Sábado, pelas 21 horas, há jogo em Turquel. A hora é a do costume, a prova é que não. A equipa do concelho de Alcobaça vai receber os franceses do SCRA Saint-Omer em desafio da primeira mão dos oitavos-de-final da Taça CERS, competição europeia de hóquei em patins.
E porque estamos a falar de encontros, este é ainda mais especial. O público vai encher o pavilhão, como sempre na vila, mas desta vez haverá no ar – e até no rinque – uma carga emocional maior.
É que o bruto dos queixos Xavier Lourenço – os cidadãos de Turquel têm orgulho neste epíteto que alegadamente lhes foi atribuído por serem muito francos no dirimir de conflitos e historicamente muito corajosos, até do ponto de vista físico – vai regressar pela primeira vez a casa envergando a camisola de um outro emblema.
Xavi tem como lema de vida não ser perfeito, mas feliz. E no início de 2016/17, então com 21 anos, decidiu aventurar-se pelo estrangeiro. Assinou pelo PAS Alcoy, da principal competição espanhola, e gostou da experiência. De tal forma que quis mais.
Apareceu então a oportunidade de rumar a outro campeonato, desta vez o francês, menos mediático, mas que tem estado a surpreender o hoquista pela competitividade. “É um campeonato com qualidade e só não tem equipas tão dominadoras com o FC Porto, Sporting e Benfica.”
Em Saint-Omer, cidade de 20 mil habitantes próxima da fronteira com a Bélgica, onde só o frio o incomoda, conta com a companhia de um ex-colega no Hóquei Clube de Turquel na equipa que lidera o campeonato gaulês, sem derrotas. Só que enquanto ele está em França para marcar golos, Eduardo Leitão quer evitá-los.
O guarda-redes de Peniche começou a jogar no Stella Maris e mudou-se para Turquel nos escalões de formação. Em 2014 sagrou-se campeão europeu de sub-20 por Portugal e na temporada passada alinhou no Sporting Marinhense.
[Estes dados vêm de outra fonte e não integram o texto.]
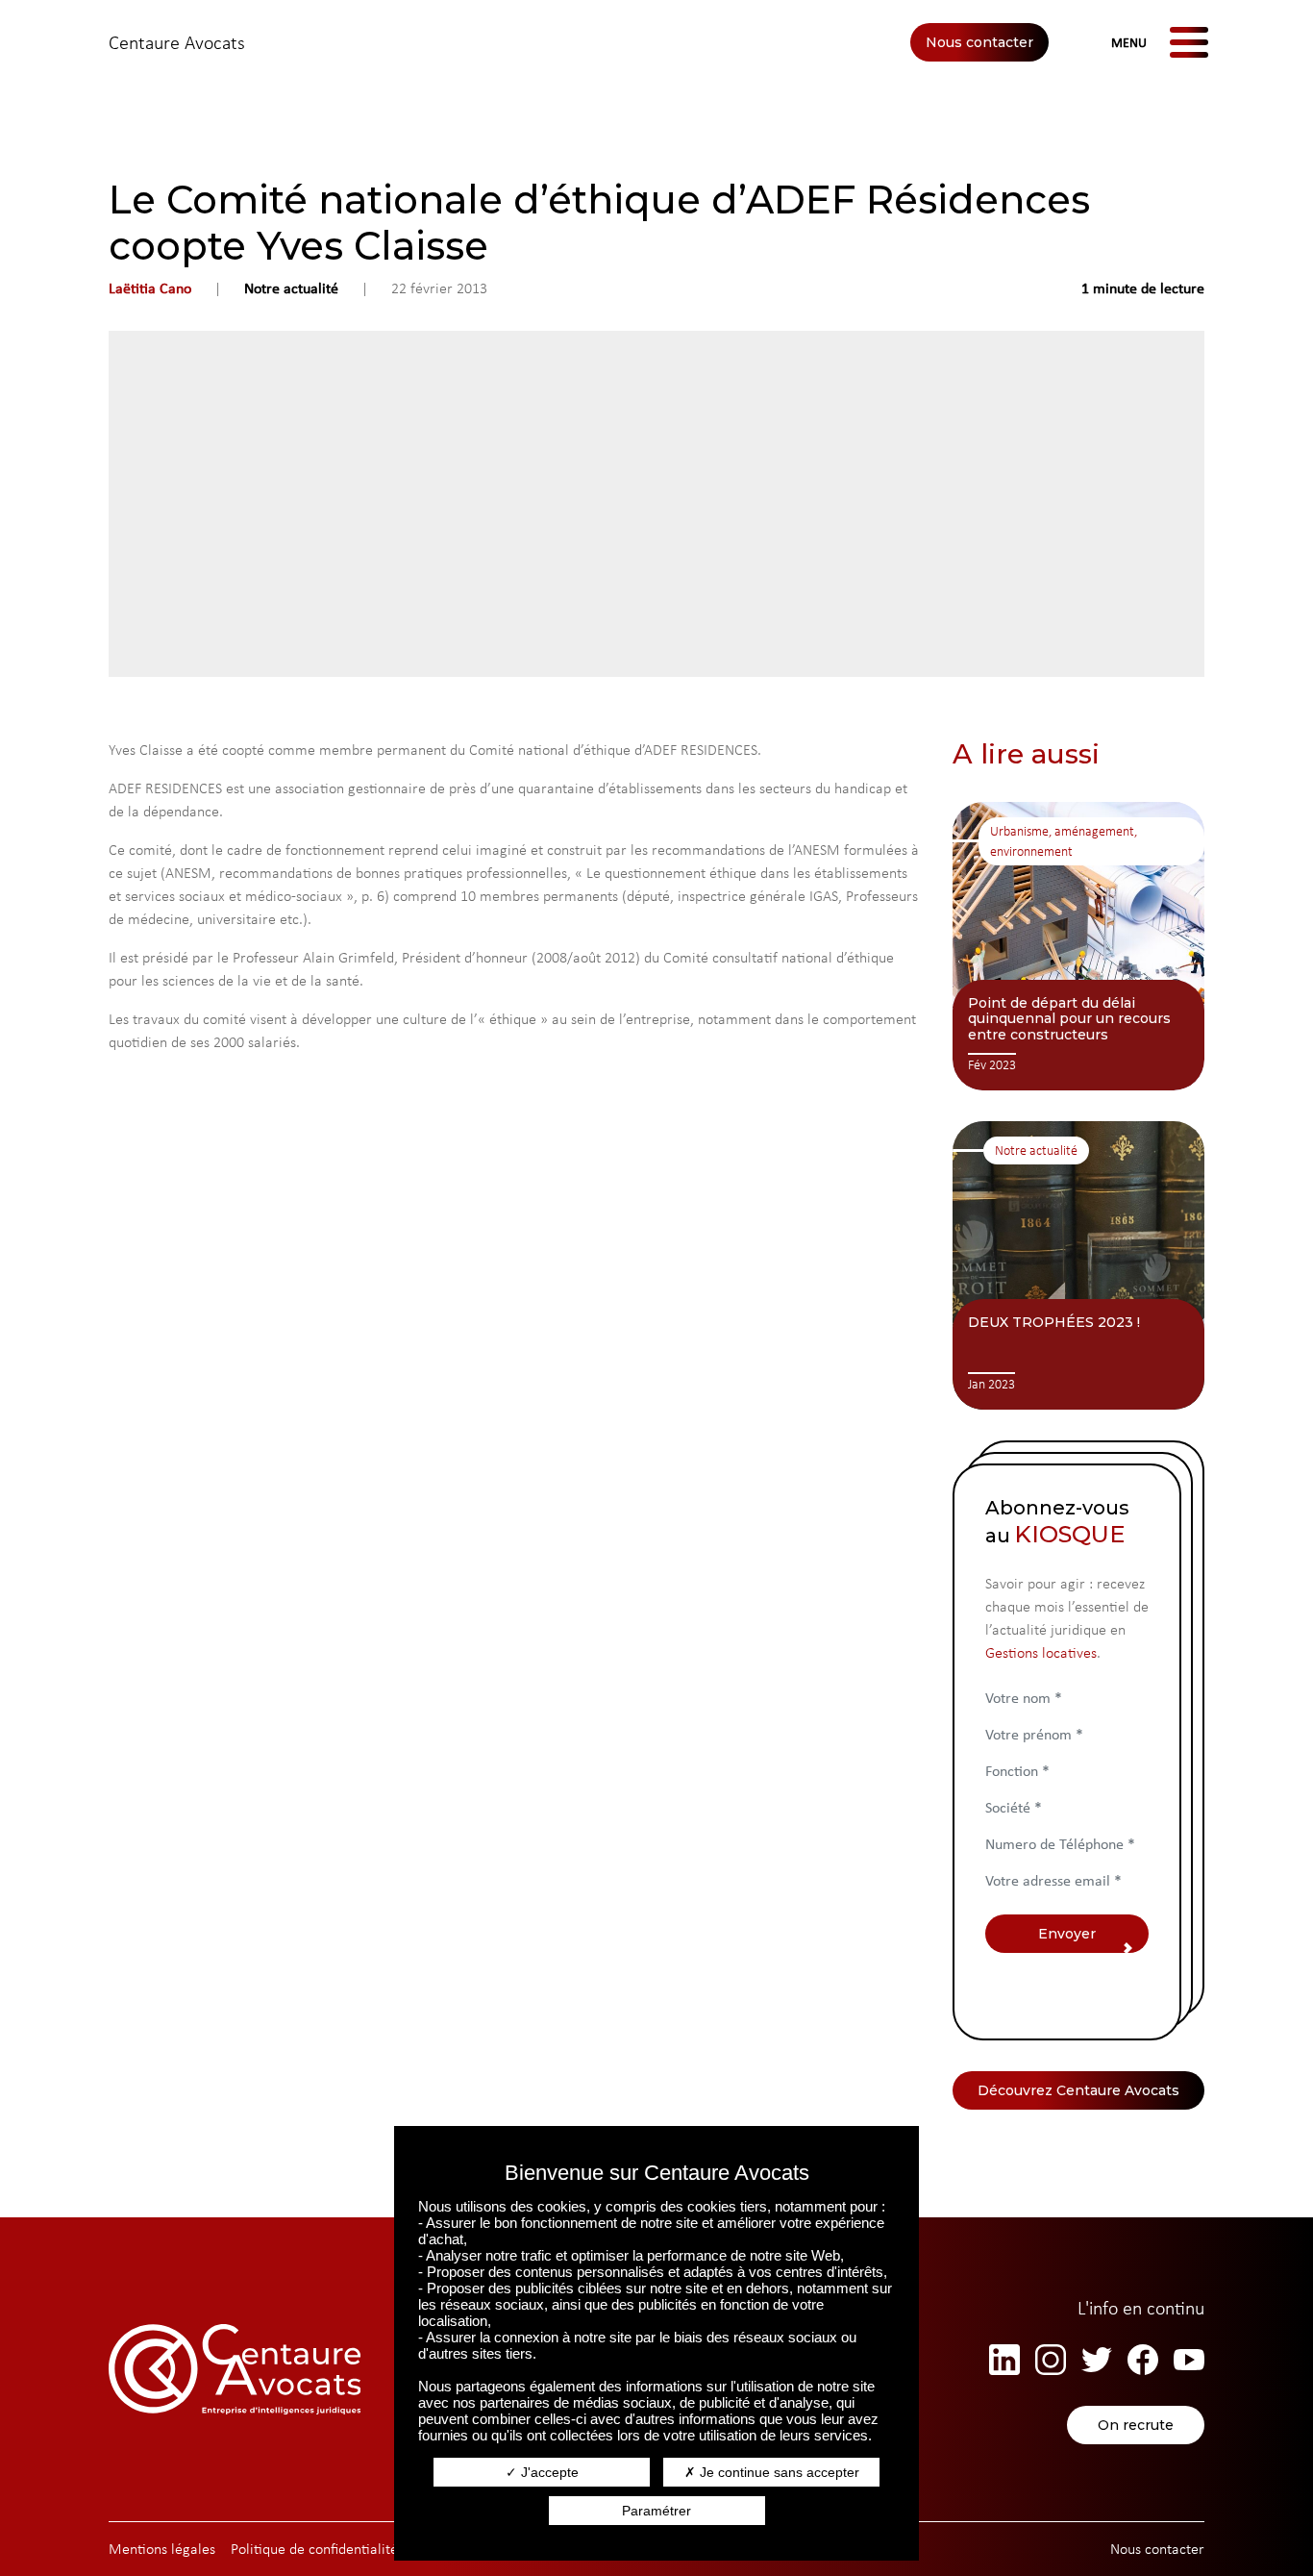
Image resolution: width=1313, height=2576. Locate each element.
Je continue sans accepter (777, 2472)
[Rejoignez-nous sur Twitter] (1096, 2359)
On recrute (1136, 2425)
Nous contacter (979, 42)
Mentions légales (162, 2548)
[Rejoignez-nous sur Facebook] (1142, 2359)
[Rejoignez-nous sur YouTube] (1189, 2359)
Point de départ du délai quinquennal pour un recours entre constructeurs (1069, 1019)
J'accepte (548, 2472)
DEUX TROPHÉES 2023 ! (1054, 1322)
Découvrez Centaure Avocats (1078, 2090)
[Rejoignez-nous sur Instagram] (1050, 2359)
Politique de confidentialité (314, 2548)
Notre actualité (291, 288)
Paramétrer (656, 2510)
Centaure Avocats (177, 42)
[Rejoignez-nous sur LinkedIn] (1004, 2359)
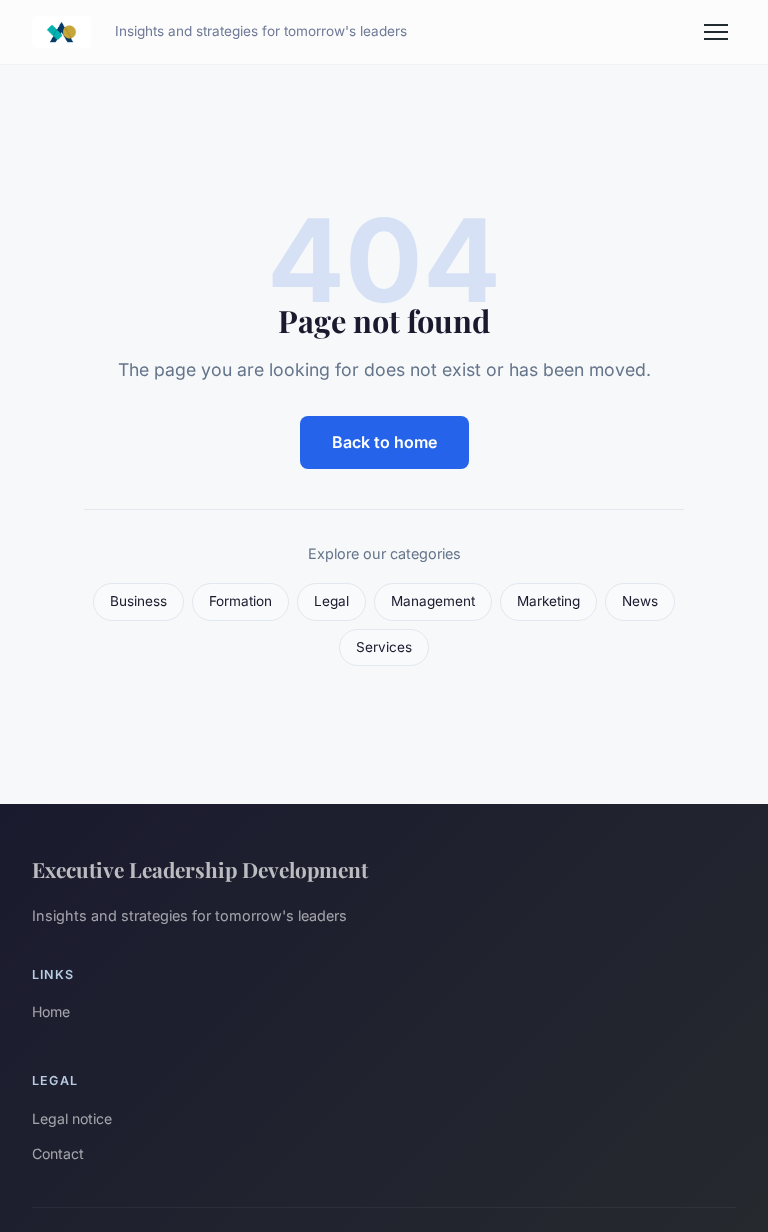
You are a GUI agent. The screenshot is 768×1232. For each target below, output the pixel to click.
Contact (58, 1153)
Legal (331, 601)
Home (51, 1011)
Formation (240, 601)
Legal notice (72, 1118)
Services (384, 647)
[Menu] (716, 32)
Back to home (384, 442)
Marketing (548, 601)
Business (138, 601)
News (640, 601)
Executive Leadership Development (200, 869)
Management (433, 601)
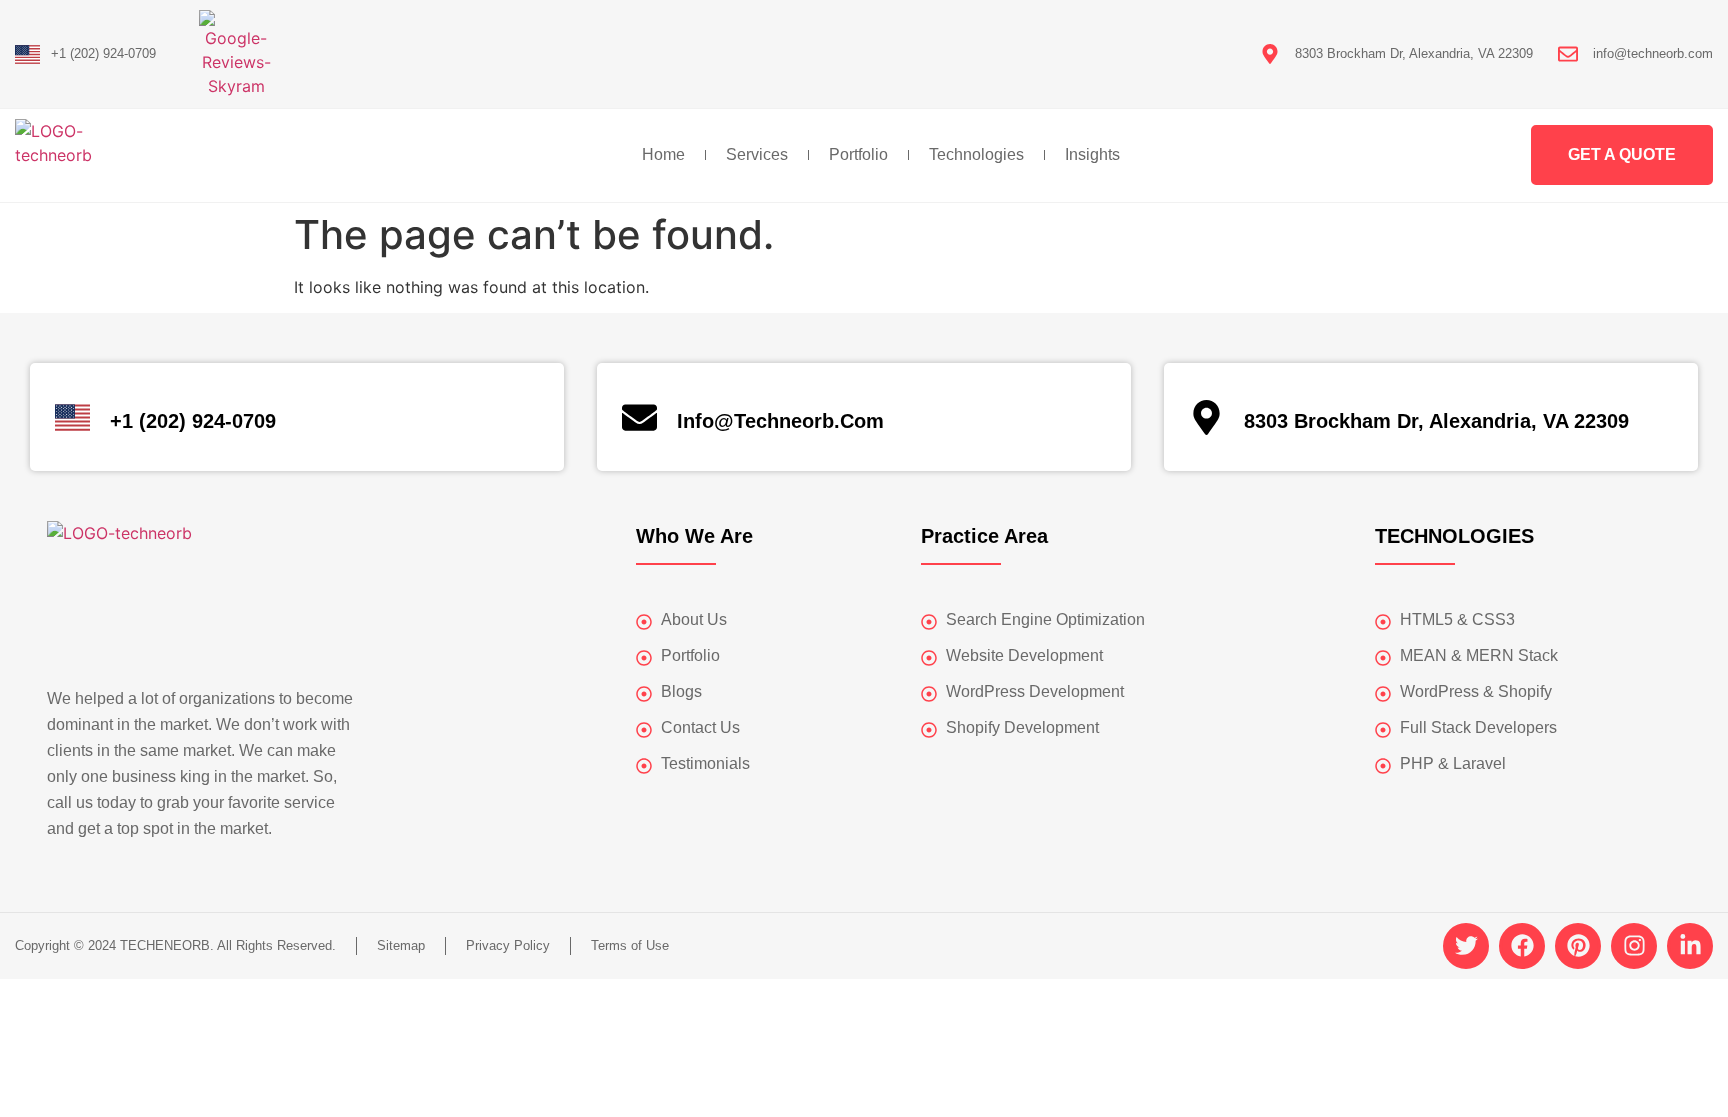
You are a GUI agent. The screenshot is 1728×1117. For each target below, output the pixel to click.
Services (757, 154)
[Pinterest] (1578, 946)
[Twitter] (1466, 946)
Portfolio (858, 154)
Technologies (976, 154)
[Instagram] (1634, 946)
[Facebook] (1522, 946)
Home (663, 154)
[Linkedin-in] (1690, 946)
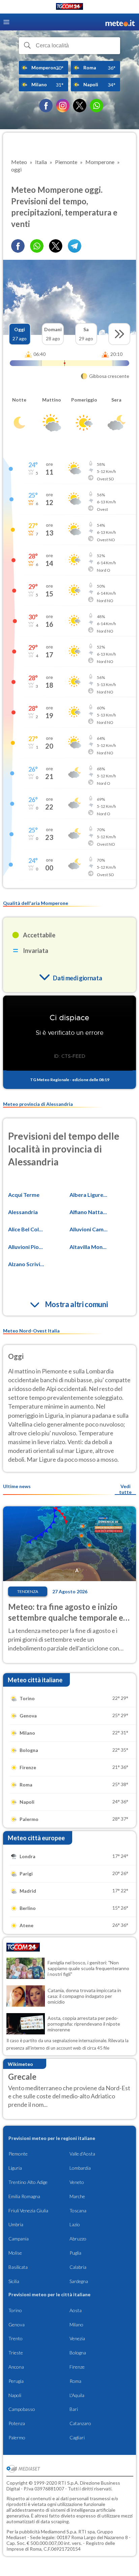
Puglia (75, 2253)
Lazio (75, 2224)
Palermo (16, 2437)
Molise (15, 2253)
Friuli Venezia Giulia (28, 2210)
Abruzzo (78, 2238)
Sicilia (13, 2281)
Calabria (78, 2267)
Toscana (78, 2210)
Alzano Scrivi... (26, 1264)
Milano (76, 2324)
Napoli (14, 2395)
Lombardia (80, 2168)
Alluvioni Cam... (89, 1229)
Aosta (76, 2310)
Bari (74, 2409)
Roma (75, 2381)
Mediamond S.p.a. (59, 2531)
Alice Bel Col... (25, 1229)
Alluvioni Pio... (25, 1247)
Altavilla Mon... (88, 1247)
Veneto (77, 2182)
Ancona (16, 2367)
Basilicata (18, 2267)
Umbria (15, 2224)
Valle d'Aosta (82, 2154)
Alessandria (23, 1212)
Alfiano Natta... (88, 1212)
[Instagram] (63, 105)
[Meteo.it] (120, 22)
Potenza (16, 2423)
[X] (79, 105)
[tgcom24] (69, 7)
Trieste (15, 2352)
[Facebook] (46, 105)
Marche (77, 2196)
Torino (15, 2310)
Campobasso (21, 2409)
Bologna (78, 2352)
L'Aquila (77, 2395)
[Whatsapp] (37, 246)
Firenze (77, 2367)
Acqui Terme (23, 1194)
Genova (16, 2324)
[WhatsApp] (96, 105)
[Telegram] (74, 246)
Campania (18, 2238)
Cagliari (77, 2437)
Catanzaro (80, 2423)
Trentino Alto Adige (28, 2182)
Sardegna (79, 2281)
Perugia (16, 2381)
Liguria (15, 2168)
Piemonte (18, 2154)
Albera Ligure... (88, 1194)
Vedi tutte (125, 1489)
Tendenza (27, 1591)
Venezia (77, 2338)
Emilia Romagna (24, 2196)
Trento (15, 2338)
O regresso à Aldeia do Hóquei está, pois, a deixar um friozinho na barriga dos meninos. Sobretudo na de Xavi, que é mesmo da terra e tem toda a família ligada ao clube. Se não, vejamos: o tio Nélson é treinador no clube e o pai Osvaldo ajuda na Direcção. As tias Sílvia e Paula são seccionistas e as primas Catarina e Cláudia, de dois e sete anos, já envergam, orgulhosas, as cores do clube.
Naquela vila, de resto, rara é a pessoa que não confunde os primeiros passos com as primeiras patinadelas. “No dia em que comecei a andar meteram-me uns patins nos pés e uma colher de pau nas mãos. Como vivia a 150 metros do pavilhão, estava sempre por lá, com o meu pai, o meu tio ou alguém da família”, recorda o atleta.
[LER_MAIS] Mas, no sábado, todas as “belas recordações” vão ter de ficar do lado de fora do rinque. Xavier sente-se preparado para o jogo. Sabe que vai ser “difícil”, “estranho”, mas “especial”, até porque vai jogar contra alguns dos melhores amigos.
“Espero ser bem recebido. Praticamente todos os jogadores do Turquel foram meus colegas de balneário. Sei o que eles valem, como se comportam, mas eles também sabem o que eu e o Eduardo valemos.”
Lá dentro, quando o árbitro apitar para o início da partida, vai esquecer as amizades. “Quem me conhece sabe que dou tudo pelo clube onde estou. Independentemente de jogar naquela que é a minha casa, vou para ganhar e dar tudo pelas cores que represento.”
A família, sentada na bancada, não vai ficar dividida, acredita. “Não! Independentemente de irem para lá com o cachecol do Turquel, querem é que o menino da família ganhe.”